16年度はインターネット通販などで、「お試し」のつもりで申し込んだ健康食品や化粧品などの購入が「定期購入」となっていた事例が急増。昨年3096件だった相談数が、1万3129件にまで膨らんだ。このうち健康食品が9678件。また、解約を申し出たところ「電話がつながらない」「通常価格を請求」されたケースもあった。
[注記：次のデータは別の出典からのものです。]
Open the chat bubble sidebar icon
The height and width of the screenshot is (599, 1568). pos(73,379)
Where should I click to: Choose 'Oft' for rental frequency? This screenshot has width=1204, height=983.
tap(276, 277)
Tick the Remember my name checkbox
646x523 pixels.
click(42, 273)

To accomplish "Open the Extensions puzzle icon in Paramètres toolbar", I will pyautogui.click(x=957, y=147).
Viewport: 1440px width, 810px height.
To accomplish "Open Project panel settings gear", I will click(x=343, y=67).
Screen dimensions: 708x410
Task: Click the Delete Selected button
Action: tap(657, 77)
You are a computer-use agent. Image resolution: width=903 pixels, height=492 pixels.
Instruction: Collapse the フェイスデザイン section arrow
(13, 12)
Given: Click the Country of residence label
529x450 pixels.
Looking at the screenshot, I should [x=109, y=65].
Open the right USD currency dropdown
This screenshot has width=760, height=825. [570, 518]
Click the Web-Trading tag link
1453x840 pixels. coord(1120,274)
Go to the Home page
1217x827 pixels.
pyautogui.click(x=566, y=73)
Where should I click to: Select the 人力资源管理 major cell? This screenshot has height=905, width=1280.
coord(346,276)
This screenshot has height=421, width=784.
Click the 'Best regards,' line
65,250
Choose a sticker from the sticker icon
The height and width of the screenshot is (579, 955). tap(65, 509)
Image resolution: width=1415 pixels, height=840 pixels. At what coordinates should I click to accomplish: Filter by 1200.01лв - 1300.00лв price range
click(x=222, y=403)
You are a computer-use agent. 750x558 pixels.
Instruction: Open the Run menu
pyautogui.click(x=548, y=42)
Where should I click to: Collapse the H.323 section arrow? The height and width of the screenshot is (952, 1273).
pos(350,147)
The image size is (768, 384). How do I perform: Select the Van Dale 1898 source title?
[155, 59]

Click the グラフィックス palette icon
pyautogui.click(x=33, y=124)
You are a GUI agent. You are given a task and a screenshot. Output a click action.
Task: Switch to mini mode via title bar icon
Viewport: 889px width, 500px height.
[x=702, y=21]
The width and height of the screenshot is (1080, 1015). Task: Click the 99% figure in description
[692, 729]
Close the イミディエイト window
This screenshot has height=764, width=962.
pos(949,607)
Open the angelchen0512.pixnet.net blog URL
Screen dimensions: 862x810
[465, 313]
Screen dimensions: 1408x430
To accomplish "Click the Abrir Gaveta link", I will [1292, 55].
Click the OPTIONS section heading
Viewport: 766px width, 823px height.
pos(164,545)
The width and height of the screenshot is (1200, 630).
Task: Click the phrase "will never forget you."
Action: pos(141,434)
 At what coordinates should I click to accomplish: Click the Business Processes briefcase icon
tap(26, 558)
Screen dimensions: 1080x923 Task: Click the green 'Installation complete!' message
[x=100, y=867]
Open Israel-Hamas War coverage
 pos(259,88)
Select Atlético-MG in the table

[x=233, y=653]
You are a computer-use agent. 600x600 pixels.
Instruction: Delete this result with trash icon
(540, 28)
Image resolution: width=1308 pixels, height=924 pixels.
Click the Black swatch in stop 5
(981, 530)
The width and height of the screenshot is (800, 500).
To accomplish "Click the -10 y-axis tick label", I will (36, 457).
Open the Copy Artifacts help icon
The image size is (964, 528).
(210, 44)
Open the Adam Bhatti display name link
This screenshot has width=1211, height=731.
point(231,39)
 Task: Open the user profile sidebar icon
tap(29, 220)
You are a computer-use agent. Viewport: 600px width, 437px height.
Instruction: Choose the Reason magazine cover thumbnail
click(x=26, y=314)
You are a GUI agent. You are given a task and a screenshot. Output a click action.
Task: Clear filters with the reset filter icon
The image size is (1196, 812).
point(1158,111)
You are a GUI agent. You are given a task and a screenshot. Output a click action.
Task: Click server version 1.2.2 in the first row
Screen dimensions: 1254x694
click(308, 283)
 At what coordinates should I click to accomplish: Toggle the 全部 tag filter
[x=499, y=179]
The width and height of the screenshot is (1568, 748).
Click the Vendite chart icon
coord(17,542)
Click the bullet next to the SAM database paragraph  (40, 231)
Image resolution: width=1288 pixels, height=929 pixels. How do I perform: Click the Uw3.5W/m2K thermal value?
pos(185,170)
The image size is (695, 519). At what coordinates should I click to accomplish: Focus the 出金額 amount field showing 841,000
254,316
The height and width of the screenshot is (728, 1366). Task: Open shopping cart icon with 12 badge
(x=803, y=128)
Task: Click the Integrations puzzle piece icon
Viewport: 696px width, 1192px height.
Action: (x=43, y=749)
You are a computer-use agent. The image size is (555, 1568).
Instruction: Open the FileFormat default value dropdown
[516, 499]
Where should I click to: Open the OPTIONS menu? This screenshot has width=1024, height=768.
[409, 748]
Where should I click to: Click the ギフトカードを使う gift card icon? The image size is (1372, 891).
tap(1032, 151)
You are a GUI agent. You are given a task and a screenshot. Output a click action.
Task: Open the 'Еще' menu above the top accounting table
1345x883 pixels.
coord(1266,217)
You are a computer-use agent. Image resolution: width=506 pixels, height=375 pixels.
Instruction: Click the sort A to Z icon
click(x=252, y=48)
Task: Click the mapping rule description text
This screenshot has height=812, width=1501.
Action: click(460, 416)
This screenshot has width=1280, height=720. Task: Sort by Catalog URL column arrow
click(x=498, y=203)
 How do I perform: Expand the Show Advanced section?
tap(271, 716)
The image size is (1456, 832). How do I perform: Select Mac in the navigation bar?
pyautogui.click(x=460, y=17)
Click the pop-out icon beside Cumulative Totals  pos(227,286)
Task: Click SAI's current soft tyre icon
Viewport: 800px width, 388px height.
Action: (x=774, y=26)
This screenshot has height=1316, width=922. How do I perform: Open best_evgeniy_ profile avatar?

こういった消費者トラブルを避けるための情報をどこで入手するかについては、10代後半から30代まででは「インターネット(SNSを含む)」が最も高く、それぞれ全体の約6~8割に。40代以降は「テレビ」との回答が多く、50代以上は7割を超えた。
スマホの保有率が20・30代で9割に
さらに今回の調査では、全世代でスマートフォンの保有が進み、15年末には全体の53.1%が保有していることが明らかに。このうち20代・30代では約9割が保有している。増加率が高いのは50代以上で、50代が前年比14.4ポイント増の56.9%、60代以上が同12.2ポイント増の28.4%となった。
現在、お金を掛けているものについては、全年代で「食べること」が最多。2位以下は、10代後半から30代は「ファッション」「理美容・身だしなみ」、40代は「教育(子供の教育)」、60代以上は「医療」の割合が高かった。一方、今後掛けたいものについては、10代後半が「ファッション」、20代から50代が「貯金」または「老後の準備」、60代以上では「食べること」が上位を占めた。